Master Data Management: challenges and basics

A Master Data Management system is the single point of truth of all data company-wide. The problem we want to manage is related to unifying and harmonizing ambiguous and discordant information coming from multiple sources of the same organization. Every single piece of information can be replicated across several systems and referenced by different identifiers.
Data can be labeled in many ways and take separate routes from the acquisition to the utilization step.

We will proceed here by providing a sample scenario that happens in real cases.

A reference scenario: banking and insurance companies

A banking institution is usually surrounded by myriads of data coming from many different directions.

Typically, we can mention much more than the following divisions within such organizations: Private Banking, Insurance Services, Legal & Compliance, Asset Management, Id Services, Real Estate.
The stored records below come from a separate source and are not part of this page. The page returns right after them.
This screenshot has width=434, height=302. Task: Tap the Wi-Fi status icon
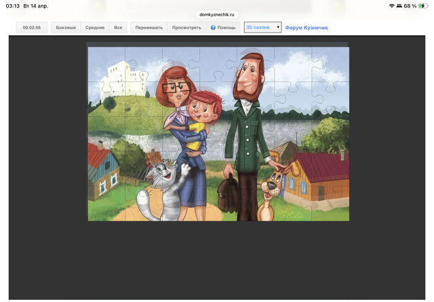pos(392,5)
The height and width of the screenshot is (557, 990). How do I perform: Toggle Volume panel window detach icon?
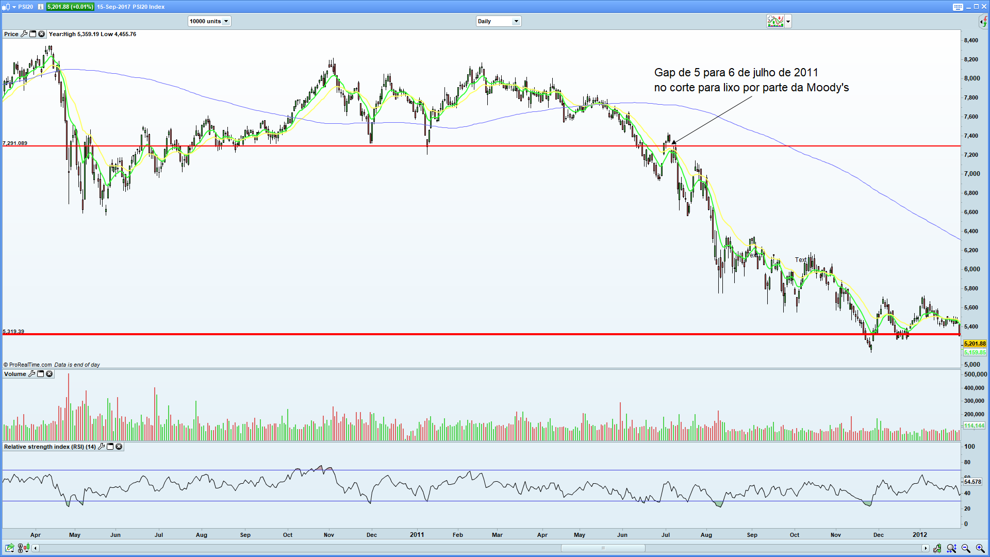coord(40,374)
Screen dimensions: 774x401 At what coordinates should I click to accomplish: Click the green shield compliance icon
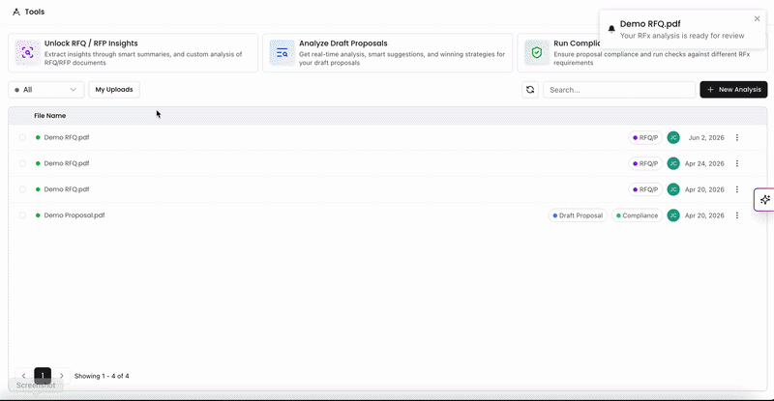click(537, 52)
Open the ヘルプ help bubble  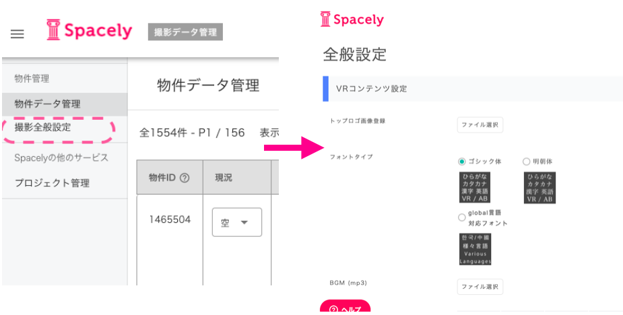click(345, 307)
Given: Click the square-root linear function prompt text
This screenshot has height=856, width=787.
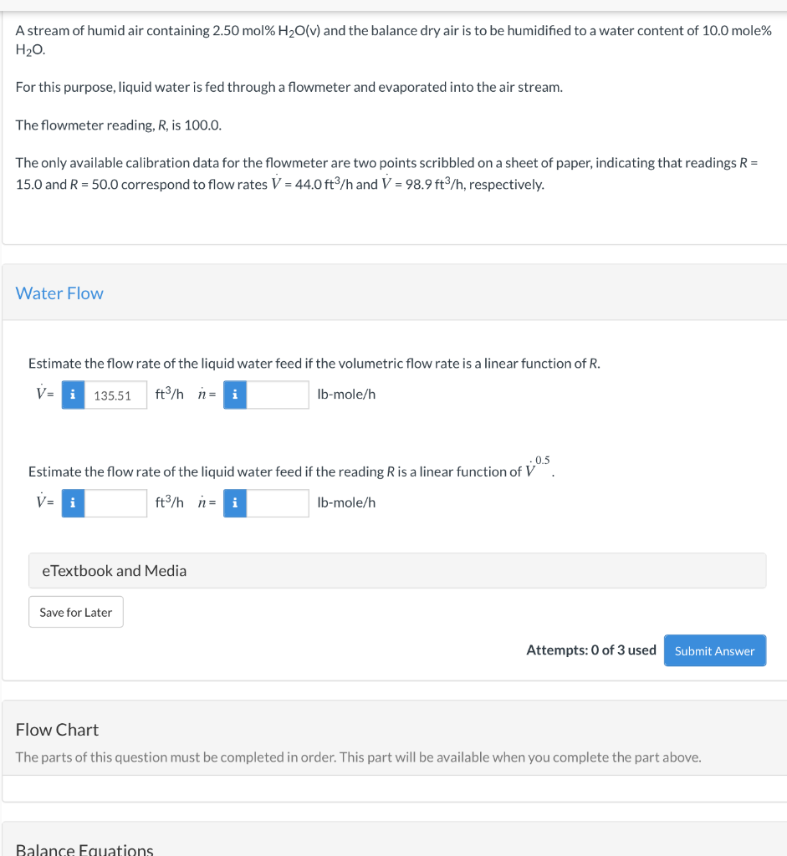Looking at the screenshot, I should [x=276, y=471].
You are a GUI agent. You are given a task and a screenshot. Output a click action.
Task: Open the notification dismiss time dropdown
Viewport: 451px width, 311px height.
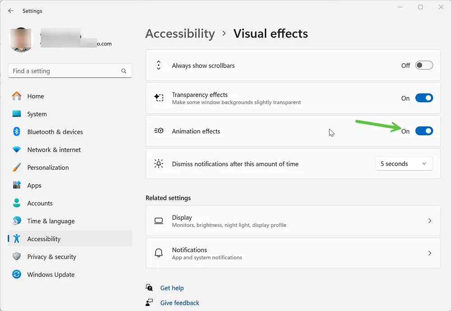coord(404,163)
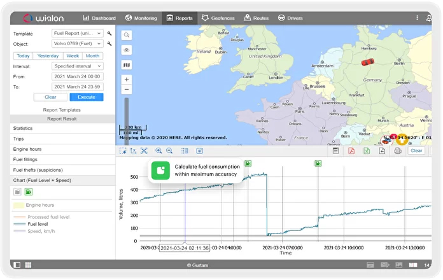Open the Template dropdown
The width and height of the screenshot is (443, 280).
coord(77,32)
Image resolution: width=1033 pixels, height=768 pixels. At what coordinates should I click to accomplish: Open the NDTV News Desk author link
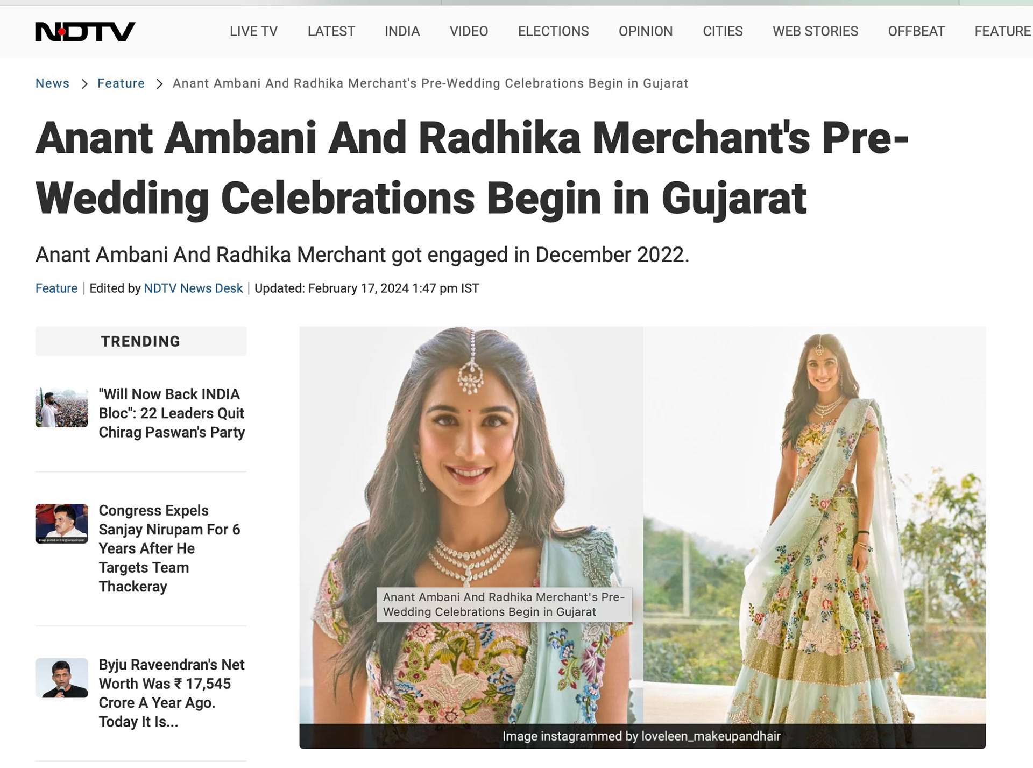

Those areas need to communicate across subsidiaries, external services, and government agencies for regulation purposes.

Each of those items corresponds to a separate data management system that gathers information about a bunch of business entities and turns them into contracts, services, transactions, and whatever is necessary to accomplish the business.

In reality, each division within the organization has a separate life. They are developed by different suppliers, shifted over time, rely on different technologies, they’re managed by people having divergent backgrounds and usually, they don’t even share the same vocabulary BUT they are making all the same business.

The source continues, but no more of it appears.